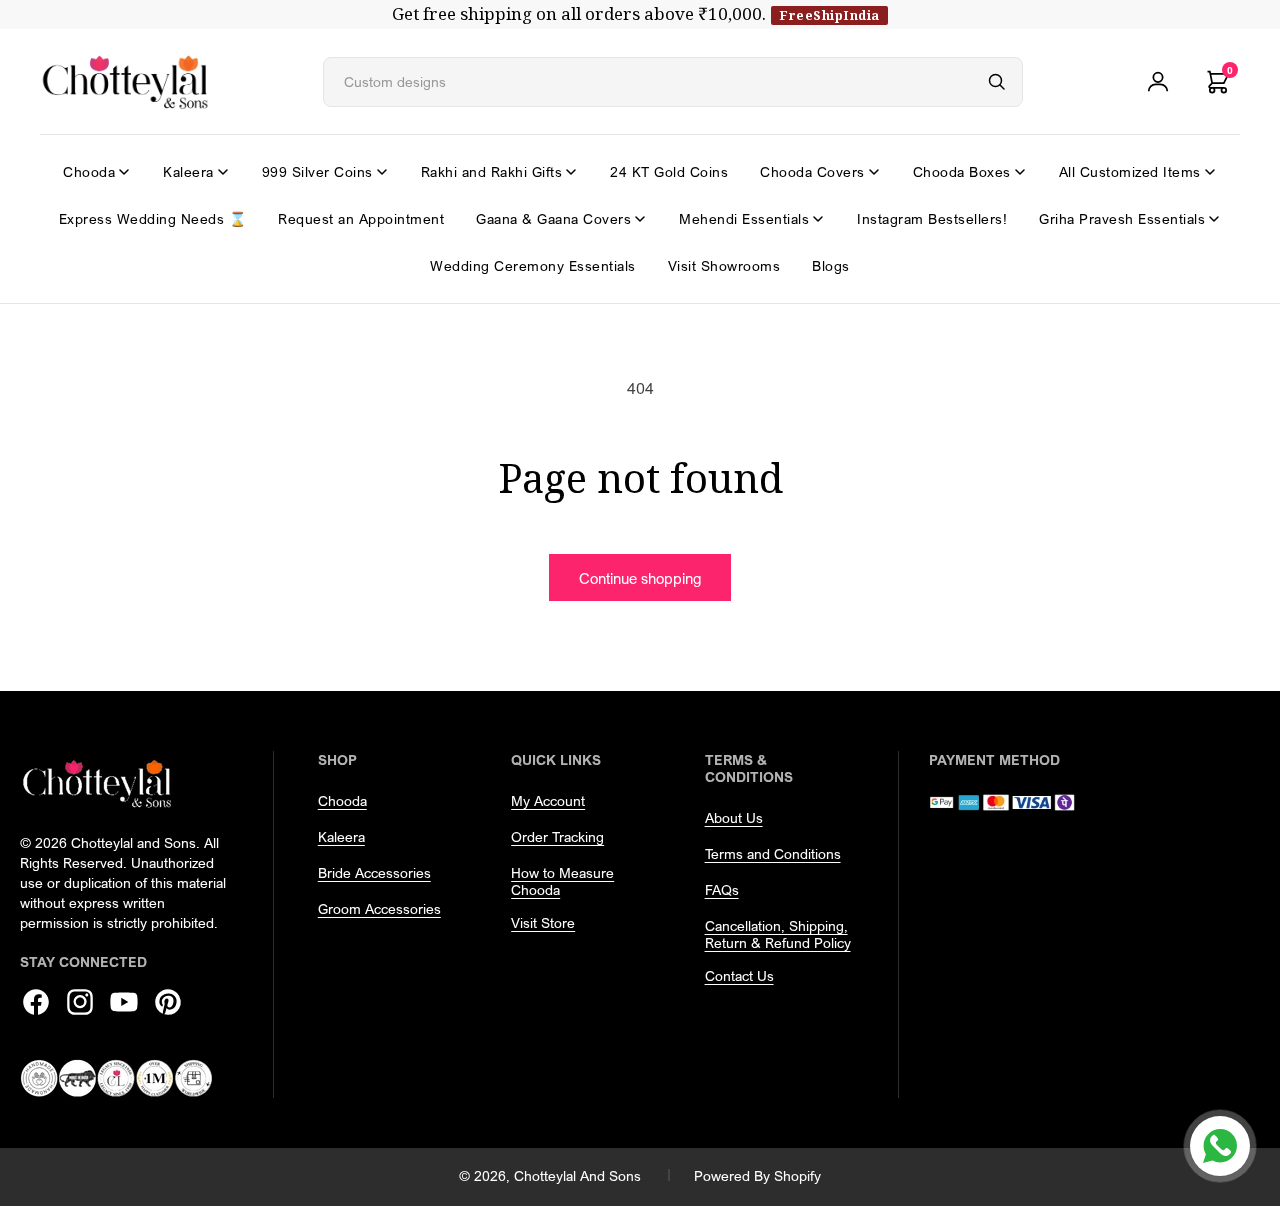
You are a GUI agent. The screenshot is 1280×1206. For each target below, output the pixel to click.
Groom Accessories (379, 908)
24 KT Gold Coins (669, 171)
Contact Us (739, 975)
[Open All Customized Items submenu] (1210, 172)
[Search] (997, 82)
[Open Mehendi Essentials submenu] (818, 219)
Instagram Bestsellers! (932, 218)
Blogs (831, 265)
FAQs (722, 889)
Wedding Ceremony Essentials (533, 265)
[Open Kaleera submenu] (223, 172)
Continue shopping (640, 578)
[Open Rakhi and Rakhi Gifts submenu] (571, 172)
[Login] (1158, 82)
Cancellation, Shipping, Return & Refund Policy (778, 934)
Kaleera (188, 171)
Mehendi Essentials (744, 218)
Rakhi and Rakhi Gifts (492, 171)
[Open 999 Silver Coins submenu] (382, 172)
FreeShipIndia (829, 15)
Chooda (89, 171)
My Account (548, 800)
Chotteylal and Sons (577, 1175)
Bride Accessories (374, 872)
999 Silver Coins (317, 171)
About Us (734, 817)
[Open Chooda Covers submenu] (874, 172)
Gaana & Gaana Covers (553, 218)
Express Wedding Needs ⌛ (153, 218)
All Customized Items (1130, 171)
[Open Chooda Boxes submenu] (1020, 172)
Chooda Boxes (962, 171)
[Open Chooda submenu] (124, 172)
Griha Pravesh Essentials (1122, 218)
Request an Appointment (361, 218)
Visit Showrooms (724, 265)
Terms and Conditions (773, 853)
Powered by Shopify (757, 1175)
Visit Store (543, 922)
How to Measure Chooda (562, 881)
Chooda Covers (812, 171)
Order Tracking (557, 836)
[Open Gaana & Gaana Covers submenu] (640, 219)
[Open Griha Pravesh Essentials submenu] (1214, 219)
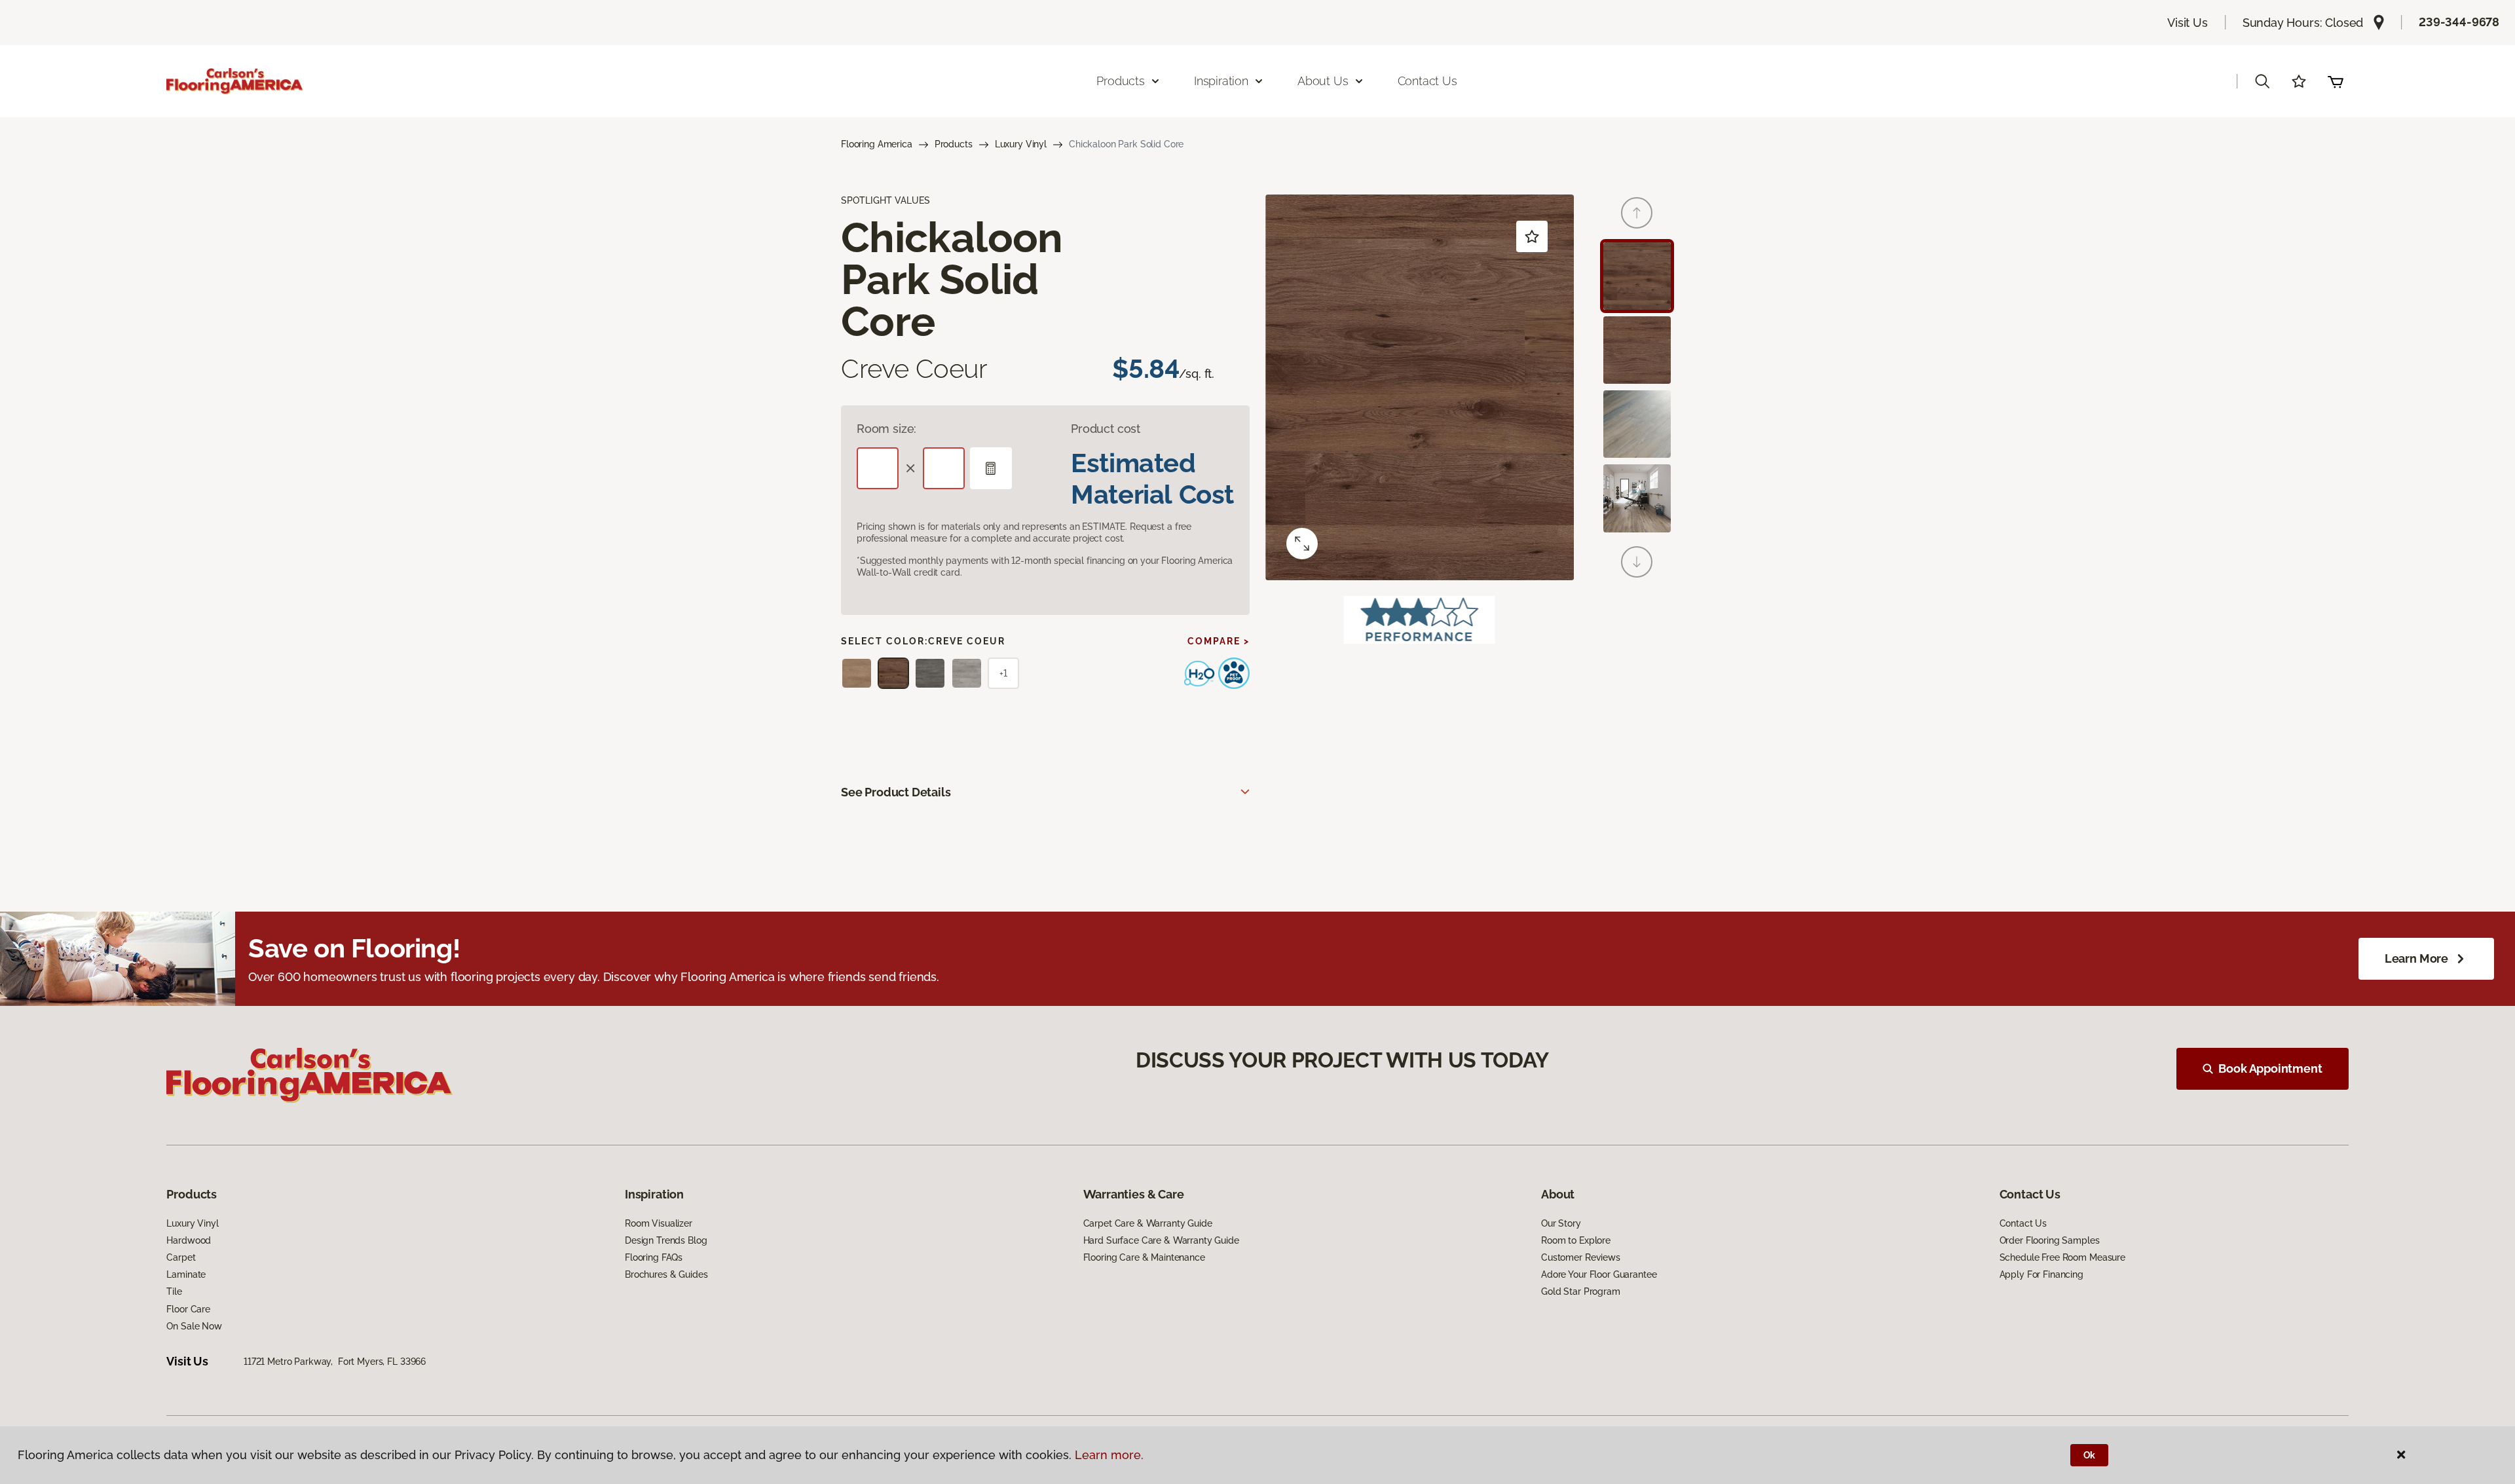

====================

● **TASK GOAL**: Repeat the material above in full and exactly, apart from the pictures.

● **ANSWER FOR THIS EXERCISE**:
You are a GUI agent. The screenshot is 1280×1206. For each target below, output the pixel to click.
Groom Accessories (379, 908)
24 KT Gold Coins (669, 171)
Contact Us (739, 975)
[Open All Customized Items submenu] (1210, 172)
[Search] (997, 82)
[Open Mehendi Essentials submenu] (818, 219)
Instagram Bestsellers! (932, 218)
Blogs (831, 265)
FAQs (722, 889)
Wedding Ceremony Essentials (533, 265)
[Open Kaleera submenu] (223, 172)
Continue shopping (640, 578)
[Open Rakhi and Rakhi Gifts submenu] (571, 172)
[Login] (1158, 82)
Cancellation, Shipping, Return & Refund Policy (778, 934)
Kaleera (188, 171)
Mehendi Essentials (744, 218)
Rakhi and Rakhi Gifts (492, 171)
[Open 999 Silver Coins submenu] (382, 172)
FreeShipIndia (829, 15)
Chooda (89, 171)
My Account (548, 800)
Chotteylal and Sons (577, 1175)
Bride Accessories (374, 872)
999 Silver Coins (317, 171)
About Us (734, 817)
[Open Chooda Covers submenu] (874, 172)
Gaana & Gaana Covers (553, 218)
Express Wedding Needs ⌛ (153, 218)
All Customized Items (1130, 171)
[Open Chooda Boxes submenu] (1020, 172)
Chooda Boxes (962, 171)
[Open Chooda submenu] (124, 172)
Griha Pravesh Essentials (1122, 218)
Request an Appointment (361, 218)
Visit Showrooms (724, 265)
Terms and Conditions (773, 853)
Powered by Shopify (757, 1175)
Visit Store (543, 922)
How to Measure Chooda (562, 881)
Chooda Covers (812, 171)
Order Tracking (557, 836)
[Open Gaana & Gaana Covers submenu] (640, 219)
[Open Griha Pravesh Essentials submenu] (1214, 219)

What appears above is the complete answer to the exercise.